In his other 113 career tries, he’s won $863,913, for an average of $7,645 per start.

This and that….

• April 30 marks the 15th anniversary of Brian Sears’ arrival to the Meadowlands. He came in the door in 2003 with $25 million in career earnings (He now closing in on $190 million) and just as quickly had the 2003 Meadowlands Pace favorite and was on his way to a Hall Of Fame career.
• David Miller is back. The leading money-winner among active drivers first cracked the top five at the Meadowlands in 1999 in his debut season. He hit the top three for the initial time in 2001-2002 finishing third each time-and then hit paydirt in 2003 with his Triple Crown win with No Pan Intended, copping his very fist Big M title.
• It’s the end of April, which means remembering a time when the Berrys Creek took some of the ink, especially in 1993-1994-1995 when John Campbell not only won it three straight times for three different trainers, but he posted the three fastest ever Berrys Creeks with:
1993 Vine Street 1:50.2 for Bob McIntosh
1994 Cams Card Shark 1:51 for Bill Robinson
1995 No Standing Around 1:51 for Joe Holloway
• A decade ago, Yannick Gingras within a 6 day span, got the drive on Foiled Again for the very first time (July 13, 2008), and six days later was in the Meadowlands Pace for the ages — the Art Official/Somebeachsomewhere classic.
• When is 3-for-30 not bad? When your name is Armbro Dallas and that was your record for the year entering the 1986 Breeders Crown in California against Forrest Skipper less than a year after he defeated both Forrest Skipper and Nihilator at Garden State Park. How about the 3-for-30 record (30 3-8-4 $182,987) that Zoot Suit posted in his sophomore season (1976), but Norman Woolworth recommended he go stand stud in Sweden and he became the leading sire there for six straight seasons?
• Quick — who was the only driver to pilot Marion Marauder to victory at age two.
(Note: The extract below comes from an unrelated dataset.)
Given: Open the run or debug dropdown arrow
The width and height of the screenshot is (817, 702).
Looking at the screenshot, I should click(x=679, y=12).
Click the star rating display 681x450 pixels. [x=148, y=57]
Roger Mayotte $2.30 won with the future trotting Triple Crown winner at Woodbine on Oct. 1, 2015.

Late April foals of note

April 24, 2007 — Sportswriter, the winner of both the Metro and the NA Cup.
April 25, 1994 — Western Dreamer. The 1997 pacing Triple Crown winner, the first in 14 years to do so at that time, had a wonderful career and is now at Kentucky Horse Park.
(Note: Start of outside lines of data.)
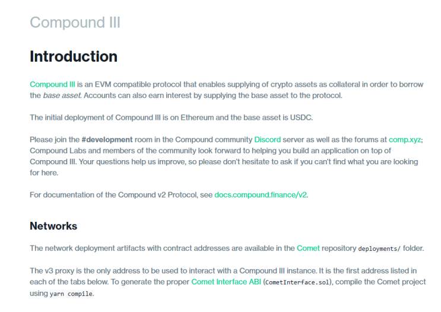441x312 pixels.
Task: Click the Networks section heading
Action: pos(53,226)
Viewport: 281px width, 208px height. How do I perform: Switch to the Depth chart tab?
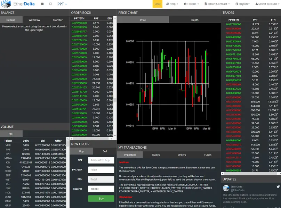[x=195, y=20]
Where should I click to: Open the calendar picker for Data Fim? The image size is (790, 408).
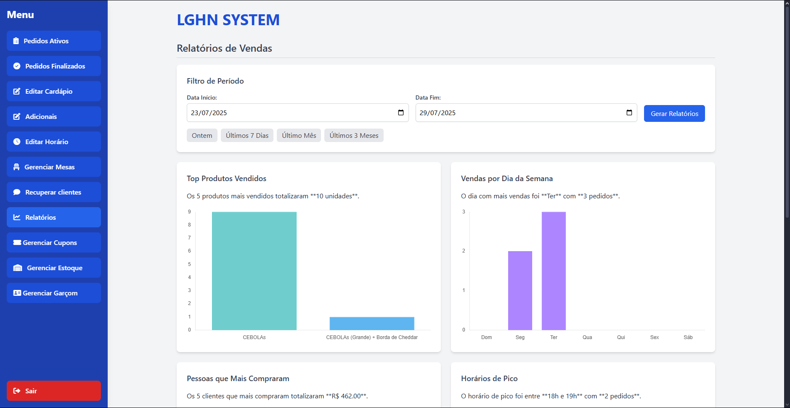[629, 113]
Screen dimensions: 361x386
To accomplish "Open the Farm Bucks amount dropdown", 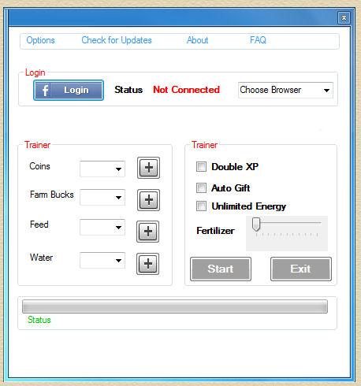I will coord(102,197).
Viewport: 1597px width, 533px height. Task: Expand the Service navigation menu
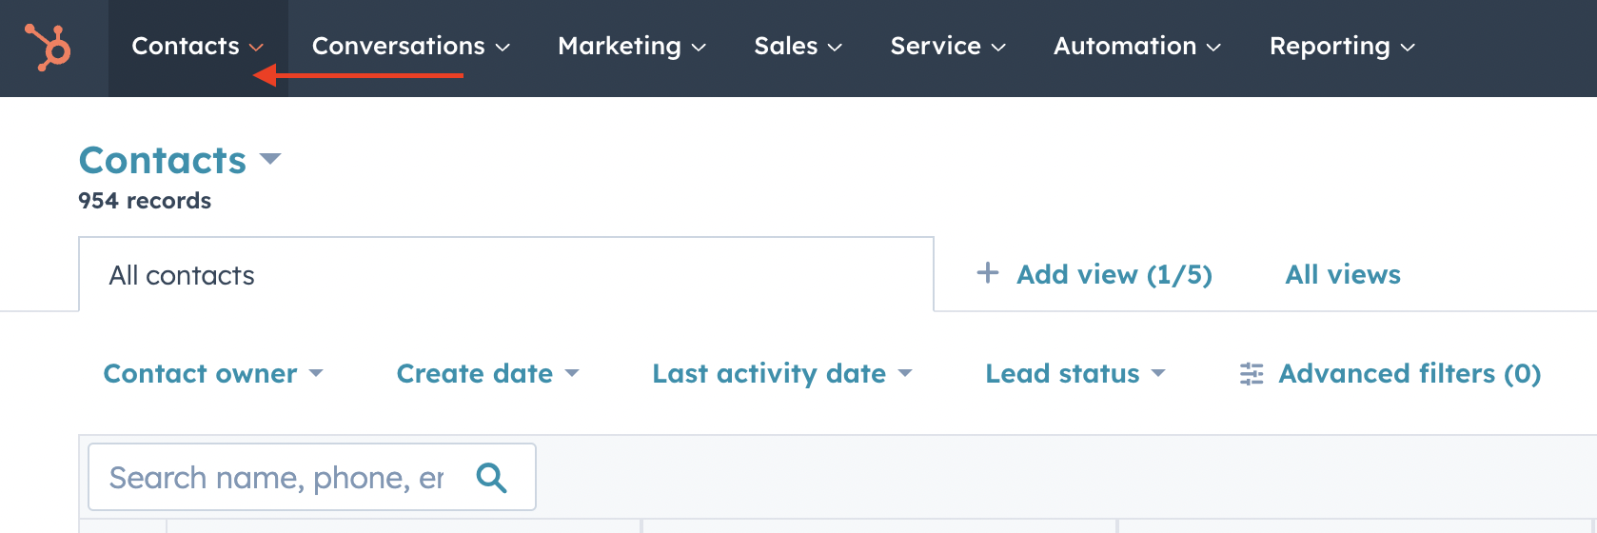pos(947,47)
April 26, 1976 — Hot Hitter. When he banked better than $800,000 in 1979, he became the first horse in harness history to surpass the $750,000 mark in a single season.
April 27, 1994 — Yankee Glide. He won the Peter Haughton at 2, but wasn’t up to the highlight-reel year of Malabar Man in 1997 at 3. As a stallion, he’s been special and remains the last stallion (trotter or pacer) to go 1-2 in the HOY ballot with progeny — 2006 Glidemaster and Passionate Glide
April 28, 1984 — Call For Rain. Clint Galbraith’s second best horse — sired by the second best horse of 1980, Storm Damage — was a two-time Breeders Crown winner.
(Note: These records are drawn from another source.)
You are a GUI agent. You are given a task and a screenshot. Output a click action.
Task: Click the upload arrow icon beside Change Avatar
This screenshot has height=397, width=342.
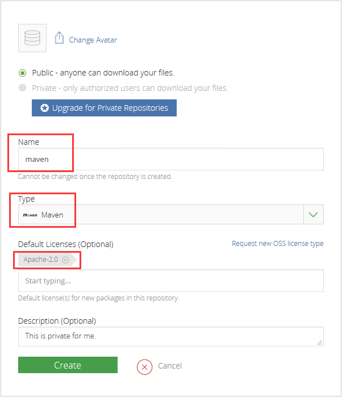(x=59, y=38)
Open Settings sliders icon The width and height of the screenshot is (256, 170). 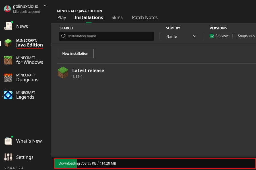coord(8,157)
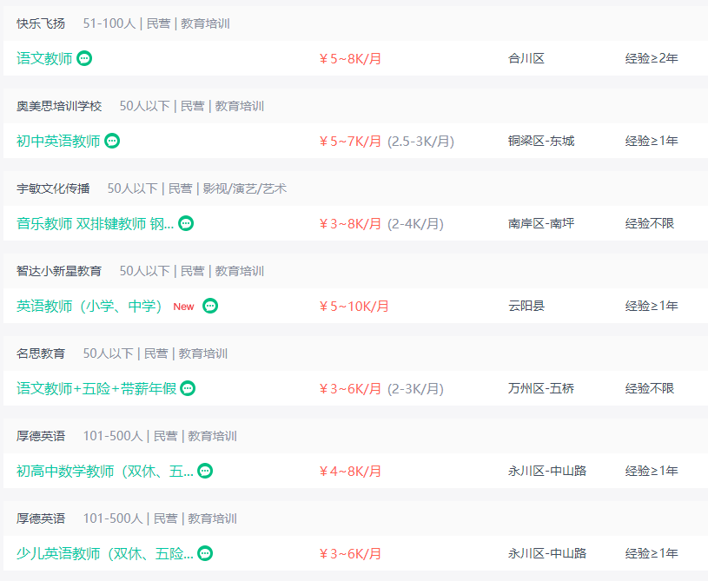This screenshot has width=708, height=581.
Task: Open chat icon beside 音乐教师 双排键教师 job
Action: [186, 223]
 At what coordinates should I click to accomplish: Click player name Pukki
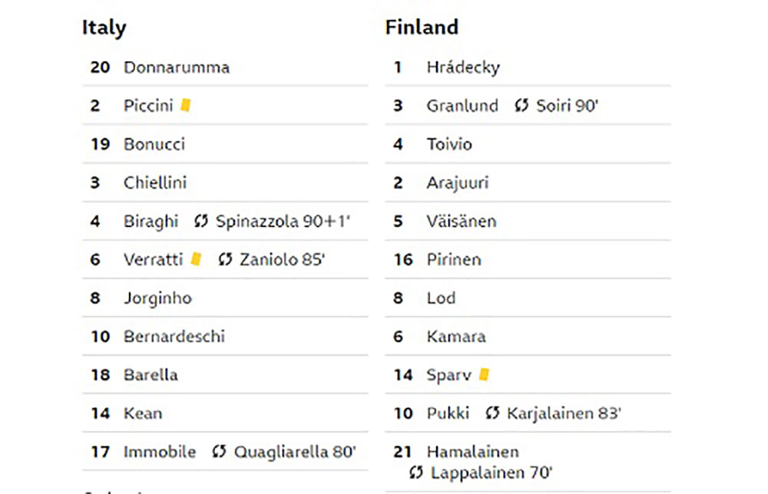point(448,413)
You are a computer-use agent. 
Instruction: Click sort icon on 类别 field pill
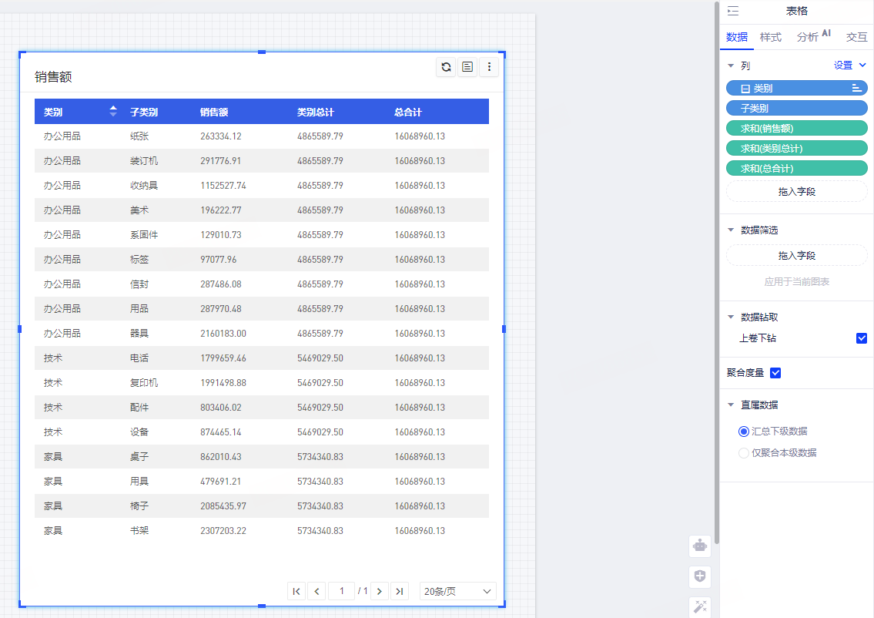coord(856,89)
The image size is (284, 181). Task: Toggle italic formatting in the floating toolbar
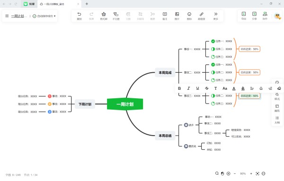(x=188, y=88)
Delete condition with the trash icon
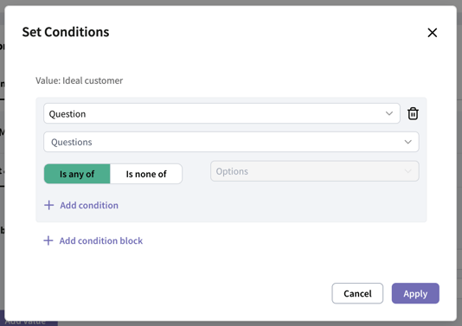 point(413,113)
April 29, 2007 — Rock N Roll Heaven. Though timed twice in sub-1:50 at 2, the colt from the first crop of 2005 HOY Rocknroll Hanover was a full-fledged star at 3, nailing down his last 10 races. He is the only colt to win $2 million in a single season without capturing a million-dollar race (Wiggle It Jiggleit, a gelding, also did it).
April 30, 1983 — Laughs. Thought of mostly as a half-mile specialist, he ‘laughed’ off that notion in 1986 winning the Meadowlands Pace at 10-1-with Buddy Gilmour driving for Chuck Sylvester.